Los ojos de Lady Angela, que solían ser fríos y calculadores, ahora brillaban con lágrimas que contenía. A su lado, su esposo, el duque Douglas, se levantó de repente, empujando la silla con un sonido seco.
—¡Esto es intolerable! —gritó, mirando a su esposa con furia—. ¿Qué utilidad tiene una duquesa incapaz de darme un heredero?
Angela mantuvo su control. Su vestido de brocado azul oscuro, ceñido por el corsé, crujió al erguirse con dignidad. Le echó una mirada suplicante al médico.
—¿No hay nada más que se pueda hacer? ¿Algún tratamiento o alguna esperanza?
El anciano médico movió la cabeza en signo de negación, retrocediendo con tristeza.
—Os recomiendo que descanséis, mi señora. Presionar vuestro cuerpo solo causará más dolor.
Cuando la puerta se cerró detrás de él, Douglas se dirigió a su esposa con un desdén apenas contenido.
—Eres un fracaso. Un título sin heredero carece de valor. Tal vez deba buscar en otro lugar lo que tú no puedes darme.
Angela —herida, pero con dignidad— levantó la barbilla.
—Haz lo que desees, Douglas. Pero no olvides quién soy. Este ducado existe gracias a la riqueza de mi familia. No te atrevas a desafiarme.
Douglas soltó un desprecio y salió de la habitación, dejando a Angela sola con su angustia. La duquesa, aunque destrozada por dentro, prometió no rendirse. Si no podía darle un heredero al ducado, hallaría otra manera de asegurar que el poder se mantuviera en sus manos.

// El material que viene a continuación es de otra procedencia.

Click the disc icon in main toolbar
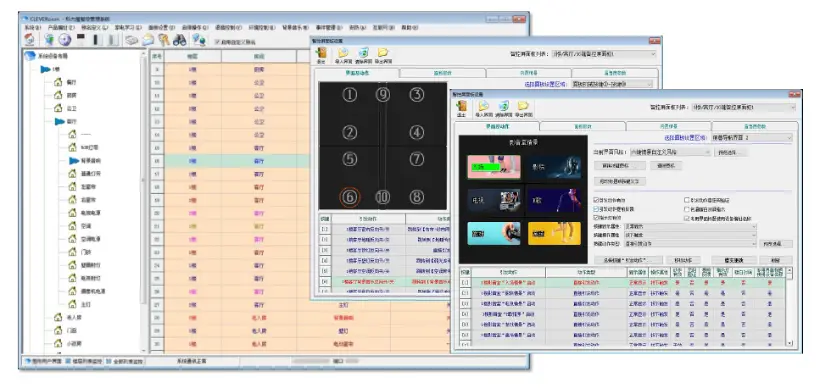This screenshot has height=388, width=830. (65, 40)
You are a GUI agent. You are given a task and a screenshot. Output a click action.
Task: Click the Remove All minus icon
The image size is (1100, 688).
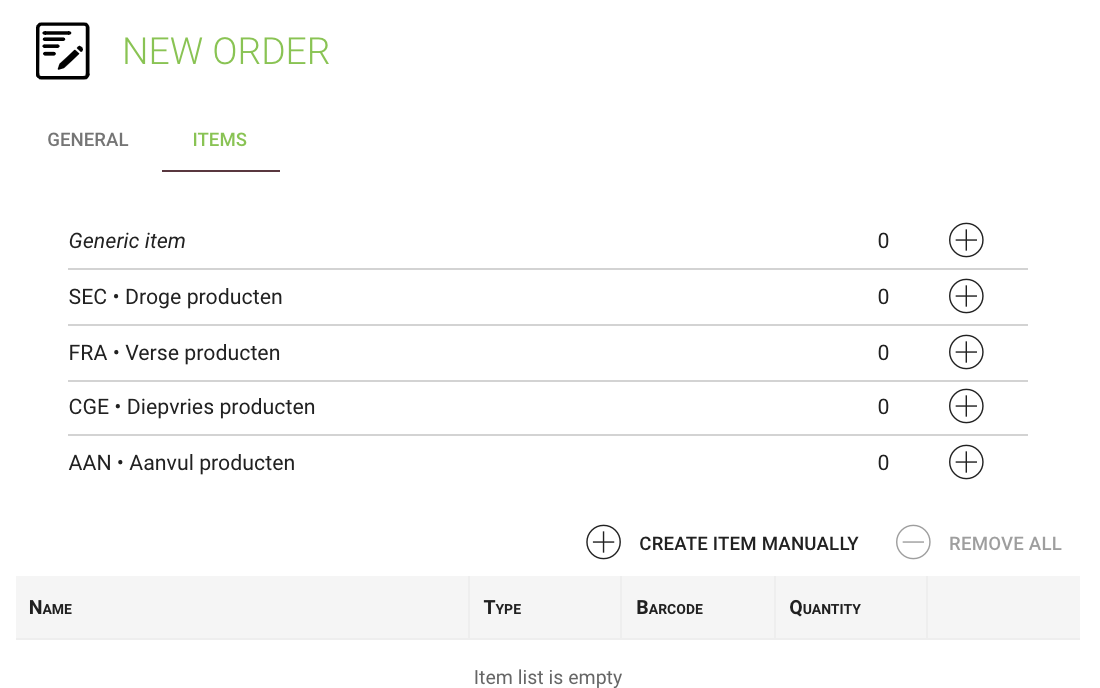coord(913,542)
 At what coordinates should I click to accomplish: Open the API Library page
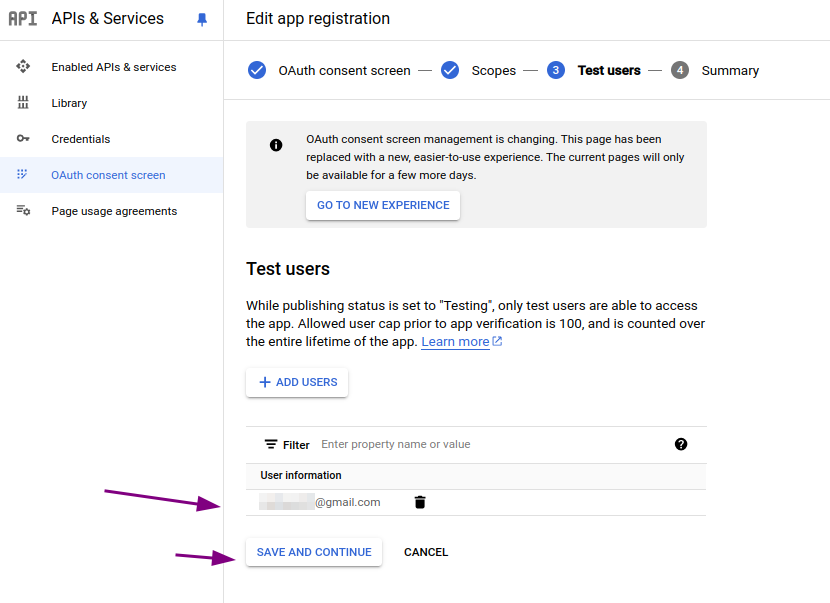(x=69, y=102)
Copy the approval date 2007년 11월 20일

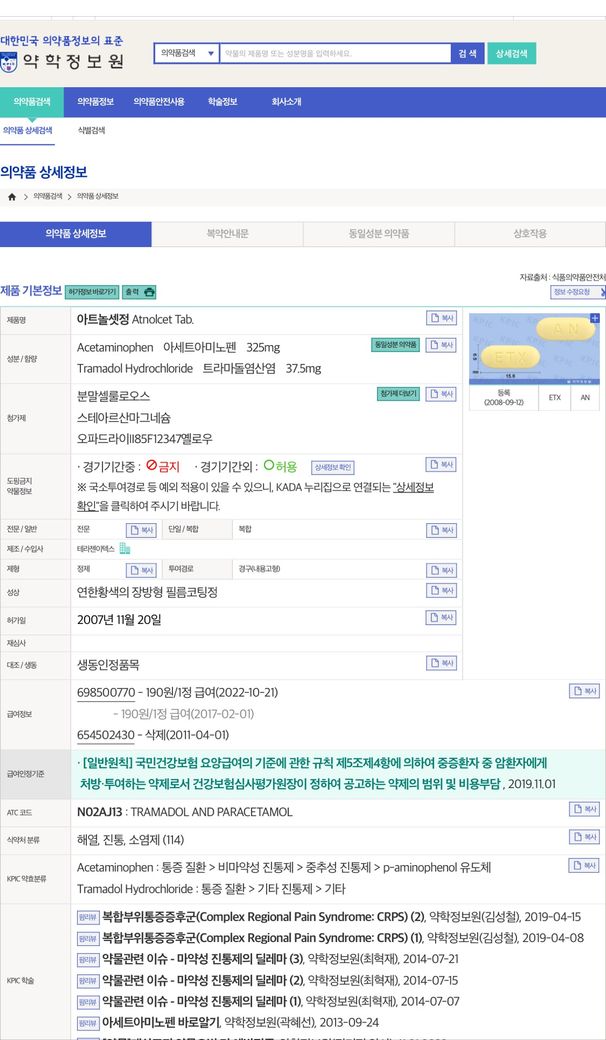[441, 618]
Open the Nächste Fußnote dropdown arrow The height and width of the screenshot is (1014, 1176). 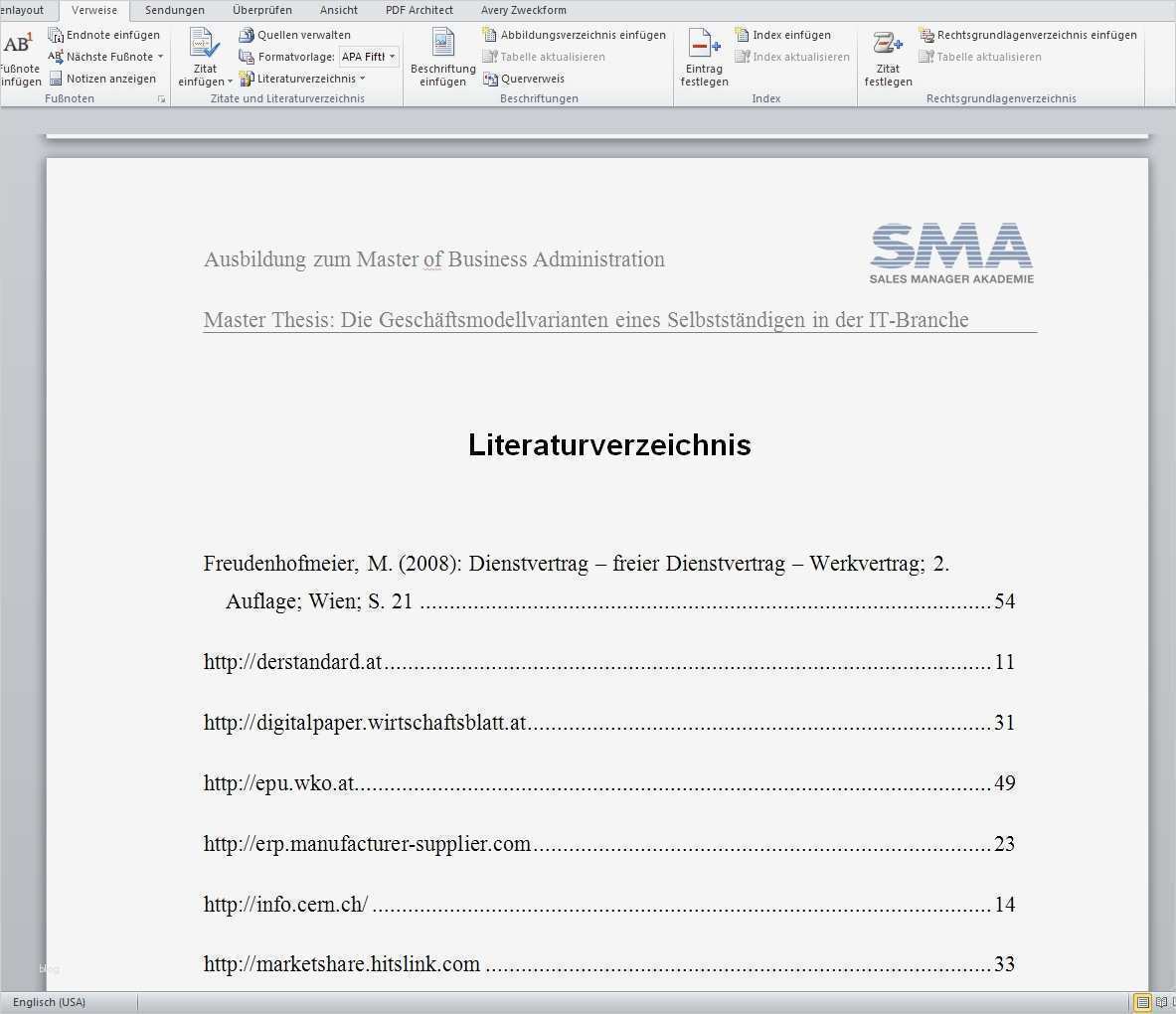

En la abadía, la vida continuaba. Las campanas sonaron marcando la hora nona, y las monjas se retiraron a sus celdas para meditar. Ángel, ahora con diez años, se había convertido en una niña inquisitiva y vivaz. Esa tarde, mientras Sor Magnolia preparaba hierbas para remedios, la pequeña se sentó a su lado, pensativa.
—¿Por qué nunca salimos de aquí, Sor Magnolia? —indagó, con ojos grandes y brillantes fijos en ella.
—Porque este es un lugar seguro, Ángel. El mundo afuera puede ser cruel.
—Pero quiero verlo. Quiero saber qué hay más allá de los árboles.
Sor Magnolia suspiró y acarició suavemente su cabello.
—Quizás algún día. Pero por ahora, este es tu hogar.
Las palabras de la monja no pudieron calmar la inquietud que crecía dentro de la niña. Aunque amaba la abadía y a las personas que la rodeaban, sentía que algo faltaba, como si parte de su historia estuviera oculta tras esos silenciosos muros.
Esa noche, cuando las estrellas comenzaron a aparecer en el cielo, Ángel se quedó despierta. Sentada junto a la ventana, observó la oscura silueta del bosque, soñando con el día en que podría salir de su mundo y descubrir quién era realmente.